Ana içeriğe atla

Fransız siyasi mizah dergisi Charlie Hebdo

Düşünce, İfade, Basın Özgürlüğü mü
Dini Değerlerle Alay Etmek mi?


Baskından sonra çıkan ilk sayı 7 milyon sattı. ''Her şey affedildi- Ben Charlie'yim''

2015 yılının 7 Ocak günü Paris’te siyasi mizah gazetesi Charlie Hebdo’nun merkezine yönelik silahlı saldırı sonucunda,  haftalık yazı işleri toplantısını yapmakta olan on karikatürist, yazar, gazeteci ve iki polis memurunun öldürülmesi, Müslümanlık, Terörizm, Batı’da yaşayan Doğulular yani Göçmenler, Entegrasyon, Asimilasyon gibi zaten tartışılan konuları yeniden gündeme getirdiği gibi, ‘DİN ve MEDYA’ temasını da tartışmaya açtı.

Gerek Fransa ve Batı Avrupa’da, bir nebze daha az ve farklı da olsa Müslüman toplumlarda, Charlie Hebdo örneğinden yola çıkarak, bir dizi soruya yanıt aranmaya başlandı. Aynı sorulara çok farklı hatta bazen tamamen zıt içerikli yanıtlar önerilmiş olması, konunun kolay kolay kapanamayacağını, tartışmanın süreceğini gösteriyor. Üstelik tarafların giderek birbirinden uzaklaştığını saptadığımızda, sorulara, soğukkanlı/ bilimsel kriterlerle yaklaşılamadığını, din gibi zaten inanç temelli dolayısıyla kaçınılmaz olarak sübjektif bir tema ve alanda dogmatizmin rasyonalizmden daha güçlü olduğunu görebiliyoruz.

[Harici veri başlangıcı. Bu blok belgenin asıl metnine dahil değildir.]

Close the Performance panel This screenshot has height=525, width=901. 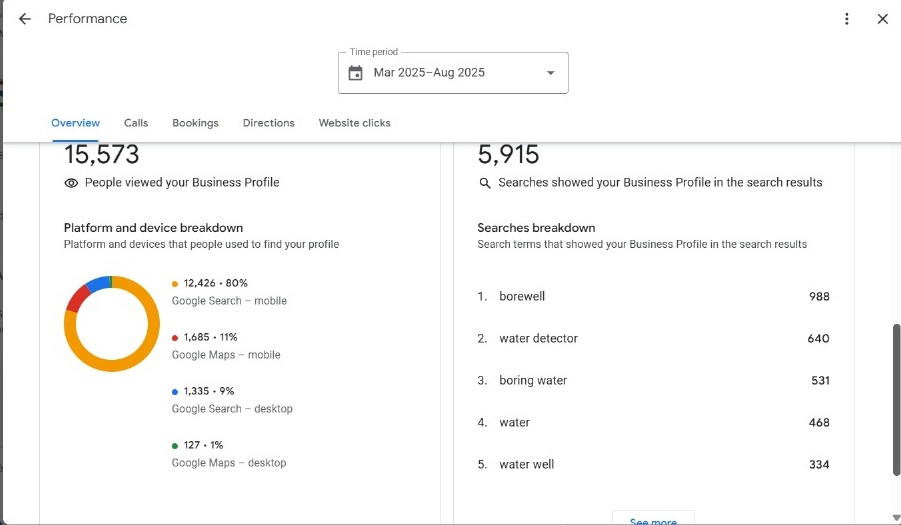(882, 19)
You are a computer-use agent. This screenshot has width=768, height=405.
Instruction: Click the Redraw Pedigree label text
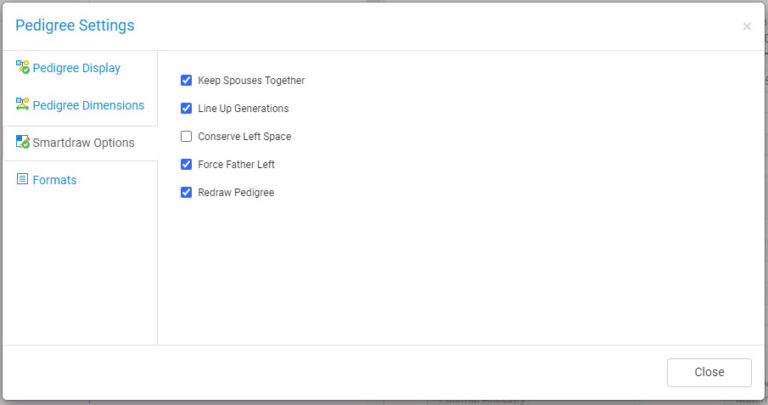pyautogui.click(x=236, y=192)
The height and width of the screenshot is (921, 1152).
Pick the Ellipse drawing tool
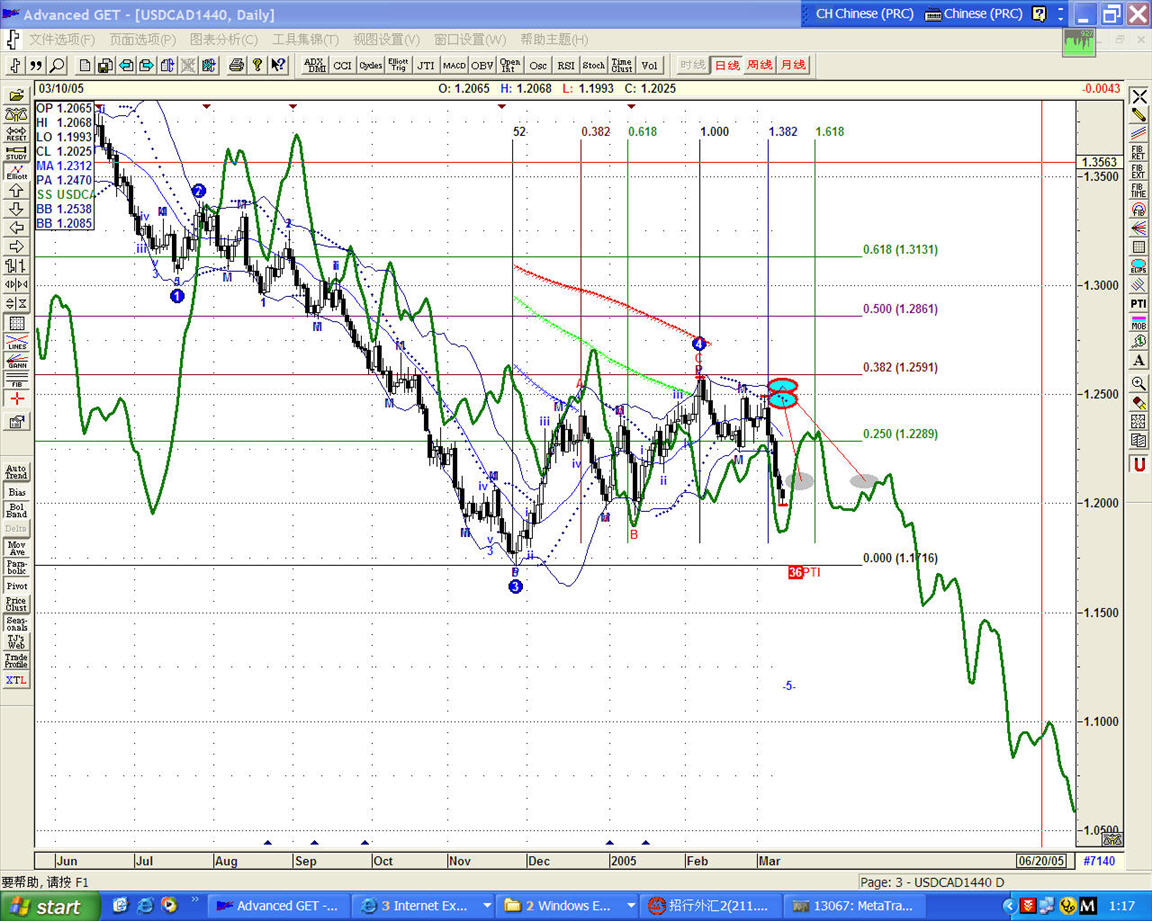1138,265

Charlie Hebdo’ya yönelik saldırının ardından, siyaset bilimcilerden iletişim uzmanlarına, ilahiyatçılardan toplumbilimcilere kadar çok çeşitli kesimler ve uzmanlar, tabi bu arada gazeteciler ve yurttaşlar da,  gündeme gelen sorulara kendi açılarından yanıtlar vermeye başladı.

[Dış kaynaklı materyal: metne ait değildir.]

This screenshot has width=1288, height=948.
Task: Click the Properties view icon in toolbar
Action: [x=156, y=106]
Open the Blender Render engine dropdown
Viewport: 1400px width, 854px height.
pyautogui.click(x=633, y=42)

En sık tartışılan konuları birer soru haline dönüştürdüğümüzde şimdilik sekiz başlıkla karşı karşıyayız. Kuşkusuz bu sayıyı arttırmak mümkün ve galiba azaltmak pek yarar sağlamaz.

I - Charlie Hebdo (CH) nasıl bir dergidir? Yayın politikası hangi ideolojilere, siyasetlere kucak açar?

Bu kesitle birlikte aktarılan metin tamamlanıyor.